A couple days later, out of curiosity and boredom, I typed in "Off the Derech" into Google. Up popped a few of the infamous OTD blogs.  I skimmed through one or two.  I don't remember being very impressed with its contents.

But I decided to write an email to its author.

Here is what I wrote to him, with editing out some details which would give me away: 

Hi. I saw your off the derech blog. Let me introduce myself. I'm not here to "argue" etc., just I'm looking for a friend with which to discuss this topic openly, but not in the comments of an everyone-sees blog.

I'm an FFB, 29, married, officially in Kollel, with 3.5 kids. But in between there's a long story.

I was convinced growing up that Yiddishkeit was true, and I've discovered hashkafa seforim,  that presented me with a world view which put all my "struggles" into somewhat of a perspective. 

I didn't really have the patience to read all the way through your blog, but I understand that the perception of God which you were taught is a rather negative, menacing one. I learnt of a loving, understanding God. I'd be curious to discuss that with you.

I'm looking for a friend. Someone who won't be afraid to seriously consider all sides of the issue with me, and with whom I won't be embarrassed to discuss the issues with. I don't really care who it is, and how religious you are etc.,or any one else you might know who might be interested in writing or talking. I just care that you should be open minded to discuss even the pro- side of the matter in different ways also, not just an argument trying to convince each other etc.

I'd appreciate if you'd get back to me. 

Looking back, I can't believe I wrote that. It looks like a trolling Kiruv worker wrote that!
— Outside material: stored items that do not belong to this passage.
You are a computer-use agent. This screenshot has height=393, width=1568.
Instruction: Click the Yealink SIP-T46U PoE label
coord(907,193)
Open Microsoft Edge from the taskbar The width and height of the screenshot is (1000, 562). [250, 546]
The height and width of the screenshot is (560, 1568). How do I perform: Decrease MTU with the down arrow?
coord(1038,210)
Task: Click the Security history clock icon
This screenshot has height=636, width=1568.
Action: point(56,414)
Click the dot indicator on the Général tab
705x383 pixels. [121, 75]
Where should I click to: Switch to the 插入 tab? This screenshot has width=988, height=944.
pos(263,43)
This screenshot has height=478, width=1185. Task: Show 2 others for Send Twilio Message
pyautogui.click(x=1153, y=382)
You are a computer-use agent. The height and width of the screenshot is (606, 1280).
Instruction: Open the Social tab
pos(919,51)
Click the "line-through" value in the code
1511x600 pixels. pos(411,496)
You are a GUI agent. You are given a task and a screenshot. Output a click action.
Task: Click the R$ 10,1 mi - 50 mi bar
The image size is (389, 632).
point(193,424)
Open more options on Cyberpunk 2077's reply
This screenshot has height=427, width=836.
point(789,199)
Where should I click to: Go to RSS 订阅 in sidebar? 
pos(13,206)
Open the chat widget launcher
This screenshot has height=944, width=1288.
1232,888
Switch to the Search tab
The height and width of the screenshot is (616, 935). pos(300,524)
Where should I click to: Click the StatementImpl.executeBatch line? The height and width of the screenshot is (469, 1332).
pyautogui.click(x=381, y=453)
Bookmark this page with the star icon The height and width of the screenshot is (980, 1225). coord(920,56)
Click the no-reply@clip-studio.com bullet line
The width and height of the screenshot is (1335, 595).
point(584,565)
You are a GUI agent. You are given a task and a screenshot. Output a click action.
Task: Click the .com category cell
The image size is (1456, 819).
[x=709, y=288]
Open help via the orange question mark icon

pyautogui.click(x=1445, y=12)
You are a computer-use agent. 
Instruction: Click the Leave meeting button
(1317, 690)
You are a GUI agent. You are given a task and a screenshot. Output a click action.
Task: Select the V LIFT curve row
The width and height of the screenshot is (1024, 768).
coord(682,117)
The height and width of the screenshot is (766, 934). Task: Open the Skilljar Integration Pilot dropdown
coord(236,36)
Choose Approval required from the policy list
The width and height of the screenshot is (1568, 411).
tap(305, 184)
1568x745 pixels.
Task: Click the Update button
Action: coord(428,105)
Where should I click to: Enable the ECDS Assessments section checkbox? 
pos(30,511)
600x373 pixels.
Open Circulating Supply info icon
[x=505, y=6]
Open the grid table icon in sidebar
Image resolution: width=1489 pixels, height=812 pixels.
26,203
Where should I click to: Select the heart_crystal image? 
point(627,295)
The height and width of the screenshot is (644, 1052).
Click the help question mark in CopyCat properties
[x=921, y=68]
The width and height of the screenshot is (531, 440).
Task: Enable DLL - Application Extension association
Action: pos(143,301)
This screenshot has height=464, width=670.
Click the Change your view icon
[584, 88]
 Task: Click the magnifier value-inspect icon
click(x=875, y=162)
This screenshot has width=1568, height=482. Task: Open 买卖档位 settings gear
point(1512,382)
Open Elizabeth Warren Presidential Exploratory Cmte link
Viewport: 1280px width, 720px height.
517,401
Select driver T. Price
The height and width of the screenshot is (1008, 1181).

Well, he responded, and we ended up writing back and forth for a few months.  I'll get to that in my next posts.


I guess the first thing I should do is to tell a little bit about myself.

I was born into a frum family, and grew up in the regular yeshiva system.  Today I'm in my 30s, married with children, and I guess you can call me an "undercover" skeptic, or orthoprax, אנוס. or one of the other names which are floating around these days.

One of the things I set out to do in this blog is to share the story of how I got from point A to point B.

What's driven me to start blogging?  Most of all, it's a sense of loneliness.  I consider myself a very sensitive person.  Over the past few years I have gotten to know a few chevra who are or who have been in my situation.  But a Facebook chat here and there, or meeting up once in a blue moon hasn't helped me to break out of this feeling of being alone in this situation of mine.

I hope by sharing my story, I might find other people who share my feelings or who can appreciate them.

I invite my readers to post comments.  I don't think that I'll have time to reply to each one, but I will certainly enjoy reading them.

I don't know where to begin my story from.

Frum people who I've spoken to about Emunah and Kefira very often try to steer away the conversation away from intellectual arguments, towards discussions to whether or not I was happy at the time I started doubting, or if I felt pressured by Yiddishkeit.  Of course, it's impossible to have any serious discussion once those doors are open.

Therefore, I'm afraid that if I discuss my childhood, there might be a frummie who will start looking for that candy I ate without a hechsher, or that Rebbe in cheder who mistreated me.

But then, you might ask, who cares?  The world is full of people who don't care to understand another human being.  Just say your story, and whoever is ready to put aside his preconceptions and biases will hear you out.  Whoever doesn't you don't want to be their friend anyways ;)

So let's start.  I think that it's best if I don't follow a chronological order, just to write as it comes.